● WORK TO COMPLETE
For the string "Collapse", find every matching line in the records and copy it.

MATERIALS PROVIDED Block Start

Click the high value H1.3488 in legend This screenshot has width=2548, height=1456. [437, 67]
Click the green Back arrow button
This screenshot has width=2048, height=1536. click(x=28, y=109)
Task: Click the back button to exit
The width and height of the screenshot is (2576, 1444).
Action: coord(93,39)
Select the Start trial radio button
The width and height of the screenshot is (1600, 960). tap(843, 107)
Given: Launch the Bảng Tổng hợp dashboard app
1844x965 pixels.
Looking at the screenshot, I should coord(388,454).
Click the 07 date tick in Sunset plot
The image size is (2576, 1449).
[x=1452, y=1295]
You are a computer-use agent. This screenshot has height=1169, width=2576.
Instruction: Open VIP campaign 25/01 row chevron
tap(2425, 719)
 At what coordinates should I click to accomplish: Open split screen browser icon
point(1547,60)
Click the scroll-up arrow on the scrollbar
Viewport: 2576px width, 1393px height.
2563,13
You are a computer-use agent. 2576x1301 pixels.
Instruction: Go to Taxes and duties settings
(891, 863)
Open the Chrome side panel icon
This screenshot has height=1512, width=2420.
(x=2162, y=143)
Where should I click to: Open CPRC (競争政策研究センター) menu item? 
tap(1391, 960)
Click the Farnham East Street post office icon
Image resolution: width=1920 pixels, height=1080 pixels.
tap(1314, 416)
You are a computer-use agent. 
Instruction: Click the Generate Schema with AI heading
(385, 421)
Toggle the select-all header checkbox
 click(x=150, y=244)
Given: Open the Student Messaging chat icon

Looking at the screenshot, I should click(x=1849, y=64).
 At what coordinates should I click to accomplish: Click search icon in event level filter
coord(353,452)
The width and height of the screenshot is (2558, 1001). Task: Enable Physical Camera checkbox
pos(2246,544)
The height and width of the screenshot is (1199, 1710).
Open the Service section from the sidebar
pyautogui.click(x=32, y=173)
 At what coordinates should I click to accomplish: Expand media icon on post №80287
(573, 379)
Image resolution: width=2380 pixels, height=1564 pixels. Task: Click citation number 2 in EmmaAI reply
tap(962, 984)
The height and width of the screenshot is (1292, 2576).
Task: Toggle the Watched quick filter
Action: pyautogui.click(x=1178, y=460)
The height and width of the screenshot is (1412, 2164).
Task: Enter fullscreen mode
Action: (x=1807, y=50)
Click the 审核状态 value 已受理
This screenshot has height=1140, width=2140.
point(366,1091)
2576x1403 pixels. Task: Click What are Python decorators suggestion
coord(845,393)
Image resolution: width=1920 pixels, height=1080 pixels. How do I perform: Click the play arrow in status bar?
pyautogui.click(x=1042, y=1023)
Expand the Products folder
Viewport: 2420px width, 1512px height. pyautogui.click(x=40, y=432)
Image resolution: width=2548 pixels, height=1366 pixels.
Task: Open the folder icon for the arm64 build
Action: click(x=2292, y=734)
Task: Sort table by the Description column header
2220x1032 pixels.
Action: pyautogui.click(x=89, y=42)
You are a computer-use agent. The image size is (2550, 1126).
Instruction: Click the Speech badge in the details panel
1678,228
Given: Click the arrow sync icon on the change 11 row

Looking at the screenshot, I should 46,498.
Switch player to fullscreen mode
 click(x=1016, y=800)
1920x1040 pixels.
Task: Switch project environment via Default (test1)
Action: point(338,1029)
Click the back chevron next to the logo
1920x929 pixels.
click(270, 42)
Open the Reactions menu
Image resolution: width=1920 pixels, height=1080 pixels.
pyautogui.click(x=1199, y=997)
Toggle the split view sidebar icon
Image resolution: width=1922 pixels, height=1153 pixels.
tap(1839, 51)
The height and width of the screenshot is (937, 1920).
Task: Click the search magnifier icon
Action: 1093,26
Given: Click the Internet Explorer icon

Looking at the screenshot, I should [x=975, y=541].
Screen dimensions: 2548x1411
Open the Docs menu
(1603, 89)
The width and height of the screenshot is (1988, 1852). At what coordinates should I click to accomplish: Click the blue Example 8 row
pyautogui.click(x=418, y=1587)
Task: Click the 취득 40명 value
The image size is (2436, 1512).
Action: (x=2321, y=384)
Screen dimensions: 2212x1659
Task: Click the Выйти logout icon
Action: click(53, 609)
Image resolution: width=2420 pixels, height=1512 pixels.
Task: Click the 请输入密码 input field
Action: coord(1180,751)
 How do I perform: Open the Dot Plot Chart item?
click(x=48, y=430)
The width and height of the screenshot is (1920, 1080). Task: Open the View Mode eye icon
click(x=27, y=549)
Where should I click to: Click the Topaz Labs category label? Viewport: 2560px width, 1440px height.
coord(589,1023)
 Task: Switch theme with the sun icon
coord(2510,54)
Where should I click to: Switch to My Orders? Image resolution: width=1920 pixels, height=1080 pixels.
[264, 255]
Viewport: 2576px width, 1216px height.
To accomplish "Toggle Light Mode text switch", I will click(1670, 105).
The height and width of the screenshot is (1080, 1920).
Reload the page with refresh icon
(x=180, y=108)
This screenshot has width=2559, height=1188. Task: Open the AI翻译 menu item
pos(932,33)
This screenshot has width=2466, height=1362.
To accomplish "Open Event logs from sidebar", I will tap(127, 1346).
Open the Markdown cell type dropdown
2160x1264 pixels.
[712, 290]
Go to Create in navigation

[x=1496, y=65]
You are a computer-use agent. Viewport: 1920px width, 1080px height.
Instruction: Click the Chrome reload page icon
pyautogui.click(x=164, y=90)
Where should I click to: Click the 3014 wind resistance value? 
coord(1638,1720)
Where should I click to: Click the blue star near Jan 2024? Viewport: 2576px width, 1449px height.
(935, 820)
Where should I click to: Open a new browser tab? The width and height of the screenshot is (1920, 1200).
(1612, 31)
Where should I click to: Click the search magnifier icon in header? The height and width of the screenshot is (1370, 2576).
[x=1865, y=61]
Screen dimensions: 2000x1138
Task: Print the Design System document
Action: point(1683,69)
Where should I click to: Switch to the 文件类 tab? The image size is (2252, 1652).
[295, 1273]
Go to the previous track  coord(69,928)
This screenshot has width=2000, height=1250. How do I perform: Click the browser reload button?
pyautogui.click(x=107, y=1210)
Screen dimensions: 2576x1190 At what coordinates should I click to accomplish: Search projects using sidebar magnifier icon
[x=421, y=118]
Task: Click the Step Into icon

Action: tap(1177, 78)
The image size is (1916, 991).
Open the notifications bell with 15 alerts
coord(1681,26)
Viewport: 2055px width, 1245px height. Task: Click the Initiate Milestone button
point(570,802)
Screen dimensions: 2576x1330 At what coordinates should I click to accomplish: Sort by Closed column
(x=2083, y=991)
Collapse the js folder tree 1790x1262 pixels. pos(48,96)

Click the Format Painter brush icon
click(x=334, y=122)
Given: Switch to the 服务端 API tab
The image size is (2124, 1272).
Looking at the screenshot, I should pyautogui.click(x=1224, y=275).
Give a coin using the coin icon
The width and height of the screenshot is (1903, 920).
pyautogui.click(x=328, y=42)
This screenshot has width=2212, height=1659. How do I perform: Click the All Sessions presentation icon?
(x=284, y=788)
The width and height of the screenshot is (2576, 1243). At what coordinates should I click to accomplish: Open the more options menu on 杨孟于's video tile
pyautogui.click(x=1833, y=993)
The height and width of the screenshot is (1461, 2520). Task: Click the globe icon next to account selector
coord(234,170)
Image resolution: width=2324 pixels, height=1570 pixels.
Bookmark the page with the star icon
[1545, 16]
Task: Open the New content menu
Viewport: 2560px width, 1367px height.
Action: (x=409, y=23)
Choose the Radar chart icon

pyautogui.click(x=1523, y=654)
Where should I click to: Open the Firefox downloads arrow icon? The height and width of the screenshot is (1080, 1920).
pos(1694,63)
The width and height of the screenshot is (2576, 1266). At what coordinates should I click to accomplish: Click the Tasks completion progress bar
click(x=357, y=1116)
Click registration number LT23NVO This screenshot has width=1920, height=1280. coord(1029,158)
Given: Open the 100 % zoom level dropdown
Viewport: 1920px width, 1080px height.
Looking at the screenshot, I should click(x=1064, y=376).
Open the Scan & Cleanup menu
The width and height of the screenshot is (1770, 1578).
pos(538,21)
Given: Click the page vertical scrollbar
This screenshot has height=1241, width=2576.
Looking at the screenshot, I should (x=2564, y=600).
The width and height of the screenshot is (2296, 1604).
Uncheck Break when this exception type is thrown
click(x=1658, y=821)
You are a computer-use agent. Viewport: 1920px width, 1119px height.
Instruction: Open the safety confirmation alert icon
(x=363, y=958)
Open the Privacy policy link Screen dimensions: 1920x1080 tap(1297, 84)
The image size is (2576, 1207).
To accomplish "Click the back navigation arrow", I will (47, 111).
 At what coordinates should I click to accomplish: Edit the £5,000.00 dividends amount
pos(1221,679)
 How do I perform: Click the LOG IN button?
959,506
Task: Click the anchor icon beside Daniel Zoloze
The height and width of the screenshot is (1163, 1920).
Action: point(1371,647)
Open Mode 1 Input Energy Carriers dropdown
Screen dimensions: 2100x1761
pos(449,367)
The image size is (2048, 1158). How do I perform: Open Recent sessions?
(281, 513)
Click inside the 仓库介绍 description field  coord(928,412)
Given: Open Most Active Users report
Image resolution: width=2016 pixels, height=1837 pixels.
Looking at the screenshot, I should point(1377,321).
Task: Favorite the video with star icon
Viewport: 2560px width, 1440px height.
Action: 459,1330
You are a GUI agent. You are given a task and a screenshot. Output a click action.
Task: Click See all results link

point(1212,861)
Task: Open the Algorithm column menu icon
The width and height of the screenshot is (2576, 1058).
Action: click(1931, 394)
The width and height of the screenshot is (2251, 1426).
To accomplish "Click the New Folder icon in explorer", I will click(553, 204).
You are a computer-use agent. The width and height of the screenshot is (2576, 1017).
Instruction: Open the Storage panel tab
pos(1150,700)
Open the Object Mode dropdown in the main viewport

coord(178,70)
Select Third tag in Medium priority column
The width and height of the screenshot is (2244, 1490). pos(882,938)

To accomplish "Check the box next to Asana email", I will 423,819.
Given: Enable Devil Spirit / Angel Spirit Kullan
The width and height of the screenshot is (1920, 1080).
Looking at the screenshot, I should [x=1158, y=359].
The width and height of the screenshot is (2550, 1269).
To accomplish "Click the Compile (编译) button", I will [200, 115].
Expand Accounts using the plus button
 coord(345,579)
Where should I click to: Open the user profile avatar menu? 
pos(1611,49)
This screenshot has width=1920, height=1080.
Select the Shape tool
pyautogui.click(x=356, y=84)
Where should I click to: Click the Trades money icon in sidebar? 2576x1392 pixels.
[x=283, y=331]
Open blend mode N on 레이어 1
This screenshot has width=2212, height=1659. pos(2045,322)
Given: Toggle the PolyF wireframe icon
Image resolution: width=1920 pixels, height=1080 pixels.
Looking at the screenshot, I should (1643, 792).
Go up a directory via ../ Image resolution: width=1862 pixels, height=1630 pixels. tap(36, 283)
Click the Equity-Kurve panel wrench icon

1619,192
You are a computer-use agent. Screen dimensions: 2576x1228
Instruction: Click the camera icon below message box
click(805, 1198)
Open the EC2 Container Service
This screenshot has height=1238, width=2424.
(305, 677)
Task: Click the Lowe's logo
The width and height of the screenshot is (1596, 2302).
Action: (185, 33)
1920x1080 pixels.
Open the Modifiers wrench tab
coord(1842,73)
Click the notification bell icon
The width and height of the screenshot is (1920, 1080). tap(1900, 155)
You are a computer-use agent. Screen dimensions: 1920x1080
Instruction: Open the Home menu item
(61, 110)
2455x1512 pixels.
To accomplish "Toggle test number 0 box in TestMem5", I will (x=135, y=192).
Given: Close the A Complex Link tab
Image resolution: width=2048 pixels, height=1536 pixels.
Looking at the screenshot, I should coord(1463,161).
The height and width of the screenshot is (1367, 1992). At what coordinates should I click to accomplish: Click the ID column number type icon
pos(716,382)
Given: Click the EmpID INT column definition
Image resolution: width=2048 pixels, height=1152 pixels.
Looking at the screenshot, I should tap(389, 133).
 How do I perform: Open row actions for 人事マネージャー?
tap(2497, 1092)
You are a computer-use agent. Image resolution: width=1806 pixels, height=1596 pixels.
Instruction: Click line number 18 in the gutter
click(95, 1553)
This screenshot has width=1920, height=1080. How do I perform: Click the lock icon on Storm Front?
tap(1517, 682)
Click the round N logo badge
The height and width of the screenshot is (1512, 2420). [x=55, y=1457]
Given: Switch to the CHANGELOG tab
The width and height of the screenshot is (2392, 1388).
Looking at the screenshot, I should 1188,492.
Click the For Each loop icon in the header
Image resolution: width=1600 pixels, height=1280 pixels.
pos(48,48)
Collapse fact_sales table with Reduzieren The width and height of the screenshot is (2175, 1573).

MATERIALS PROVIDED Block End

● RESPONSE TO THE TASK
Collapse the js folder tree 1790x1262 pixels. pos(48,96)
Collapse fact_sales table with Reduzieren The width and height of the screenshot is (2175, 1573).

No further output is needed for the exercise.